EUROPEAN TIPS
Mr. Gompers in his letter said: "You have my permission to quote my opinion upon this subject in any way that you may desire," and gave permission to have reproduced here the chapter in his book, "Labor In Europe and America," which deals with tipping in Europe, as he encountered it in his investigations of labor conditions. The chapter is entitled "Nuisances of European Travel" and is as follows:
"Having in previous letters given my impressions with regard to matters of more serious import, I wish to say something about the almost hourly sufferings of American travelers in Europe from mosquito bites. To the sharp probes from these insects, with the resultant pain, fever and disgust, the traveler is obliged to submit continually—at hotels and restaurants, on the railroad and often elsewhere—as he goes seeing the sights. To illustrate: our party on arriving at The Hague engaged two mosquitoes in the form of station porters to carry our hand-baggage to the bus of the Hotel Blank, waiting at the curb of the station exit. The station porters passed the valises over to the hotel bus porter at a point just within the station door. Nip! nip! by the two station porters.
NIP! NIP!
"When we arrived at the hotel door both the bus porter and the bus driver asked me for what they regarded as their due drop of blood. Nip! nip! Within the door of the hotel the manager informed us that all his rooms had been engaged by telegraph, but that he could give us good rooms at a clean hotel near by, and we took them.
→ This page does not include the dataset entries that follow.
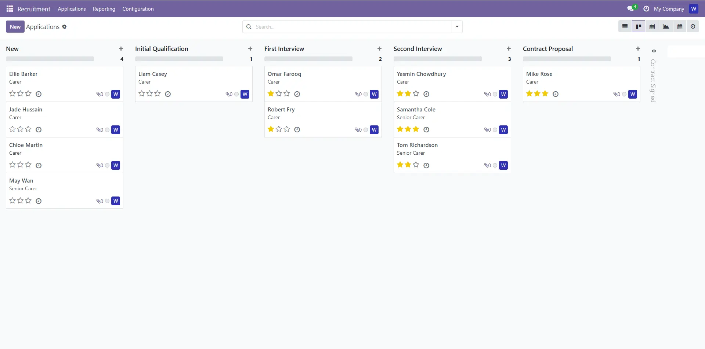The height and width of the screenshot is (349, 705).
Task: Open the main apps grid menu
Action: tap(10, 9)
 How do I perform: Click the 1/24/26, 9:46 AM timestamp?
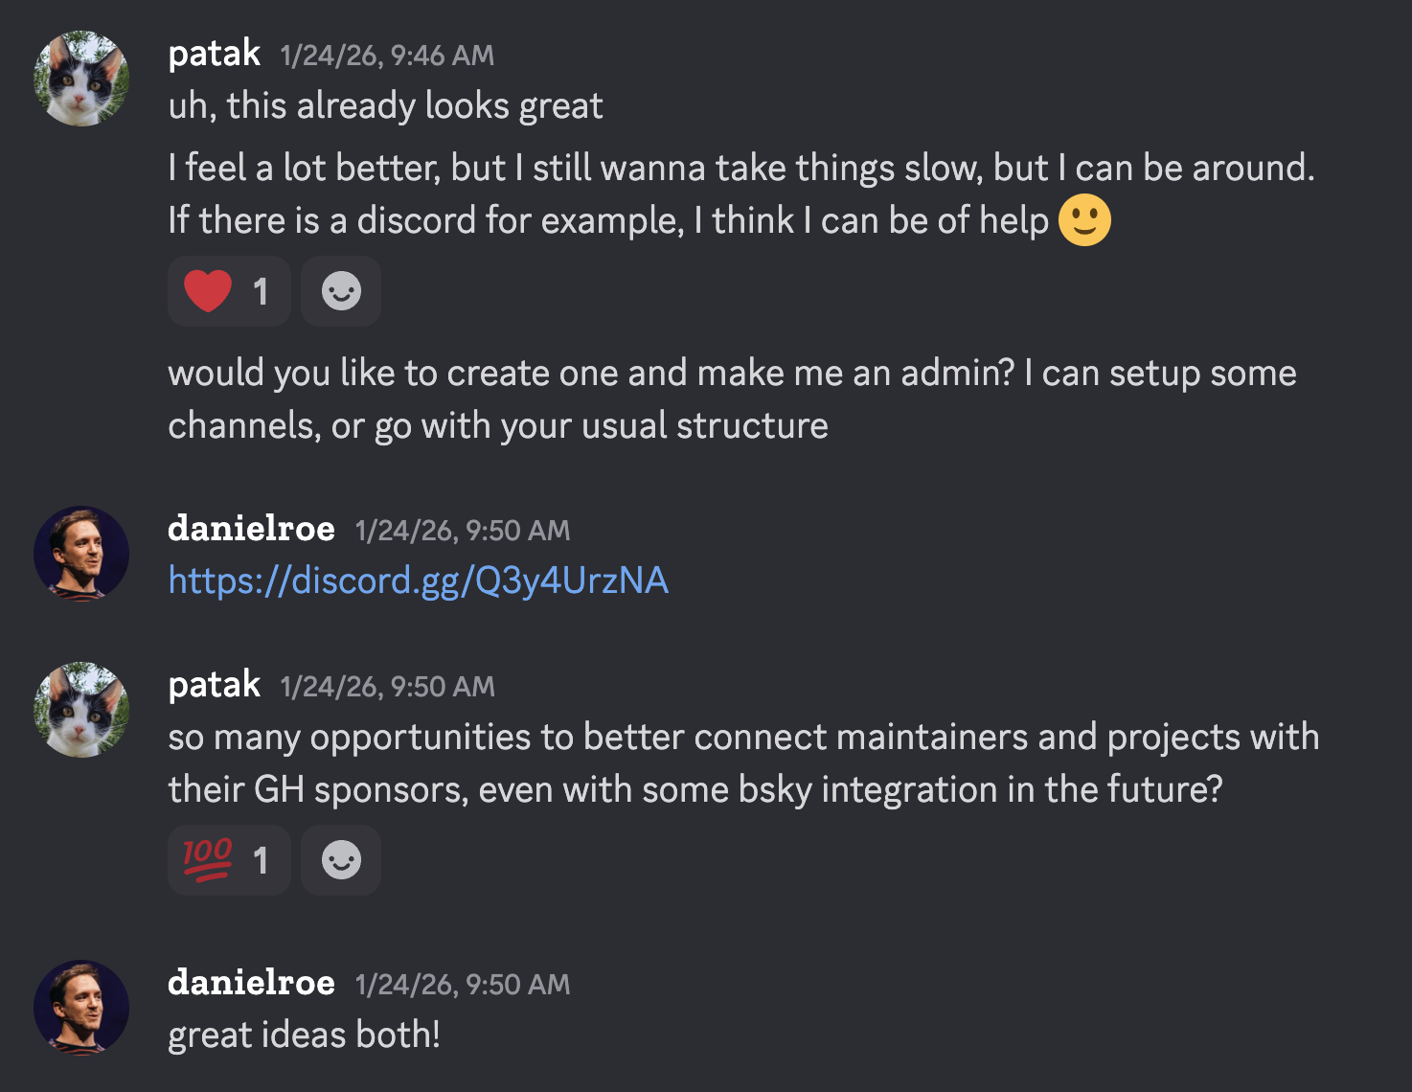coord(386,56)
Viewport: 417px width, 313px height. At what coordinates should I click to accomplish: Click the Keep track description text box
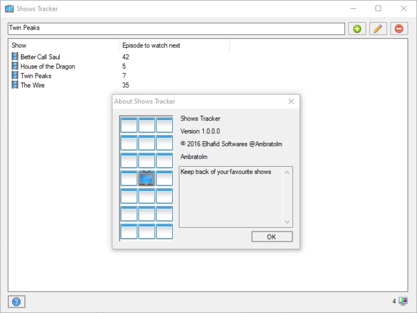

Two hotel porters who had carried our bits of hand-baggage into the hotel lobby asked me, as soon as the hotel manager had turned his back, for their tribute. Nip! nip! Yet another porter, after taking the things a few steps down the street to the other hotel stood by in the hallway and waited to give us his nip. Seven gouges of silver change out of my pocket before we reached our rooms! But the probes of the mosquito swarms of this hotel reached even further. The little hotel charged us Hotel Blank rates for our rooms, about double what would have been asked had we gone there direct and bargained for accommodations. And the dinner at the Hotel Blank cost us half a florin apiece more than the price set down in the guide-book. In this incident the reader sees some, but not all, of the methods of stinging which the hotel mosquitoes practice.
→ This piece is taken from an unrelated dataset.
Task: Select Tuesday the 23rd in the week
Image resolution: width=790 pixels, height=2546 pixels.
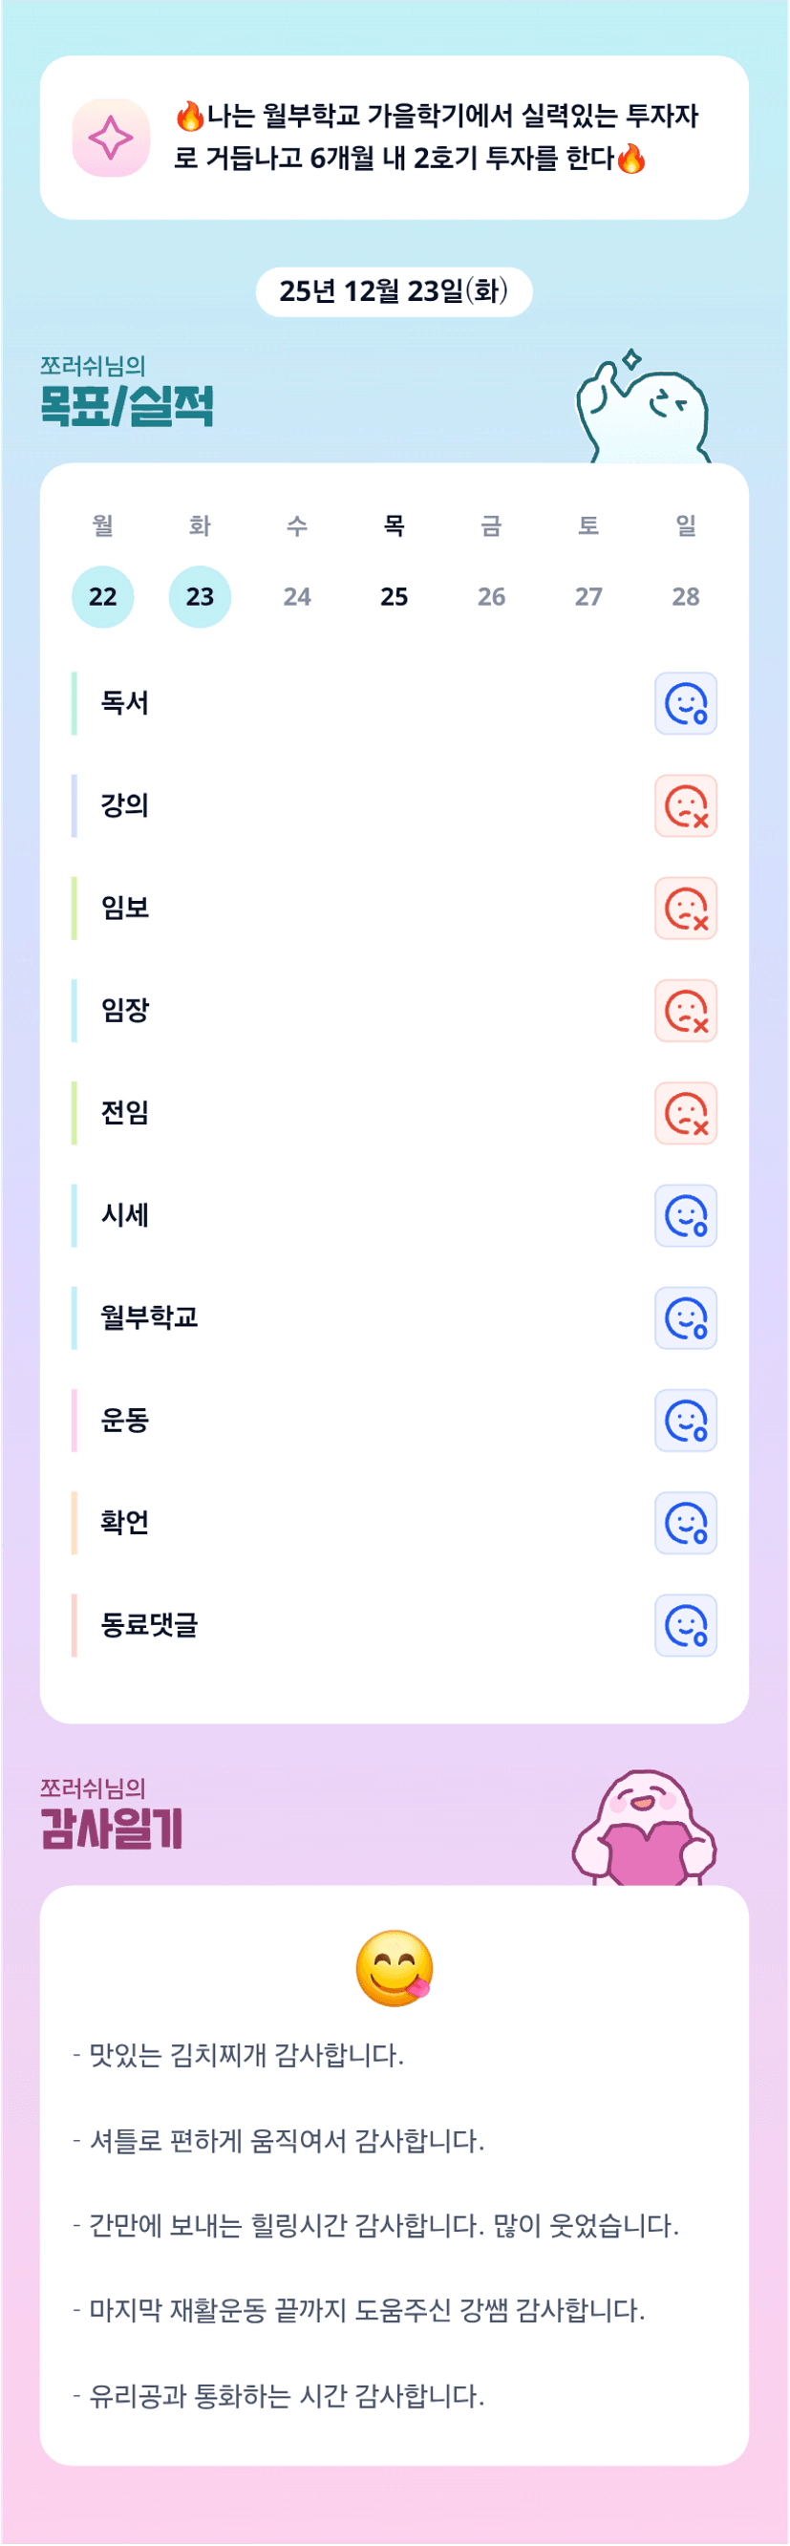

"In Berlin, just at the moment of our departure, the porter, the gold-laced and brass-buttoned dignitary who browbeats lamblike guests at European hotel entrances, handed us our laundry bill, every article of which was charged double to treble New York prices. In Vienna, tired of blood-letting to each mosquito separately in the group of servants always assembled about the door upon our departure—'the review' they themselves call this evolution—I drew the manager aside and said: 'I understand that there is a way of giving tips to all hands through the management.' (One bleeding as it were.) 'How much extra shall I give you?' He replied: 'Twenty per cent. of your bill.'
"BRIBE AND BE HAPPY"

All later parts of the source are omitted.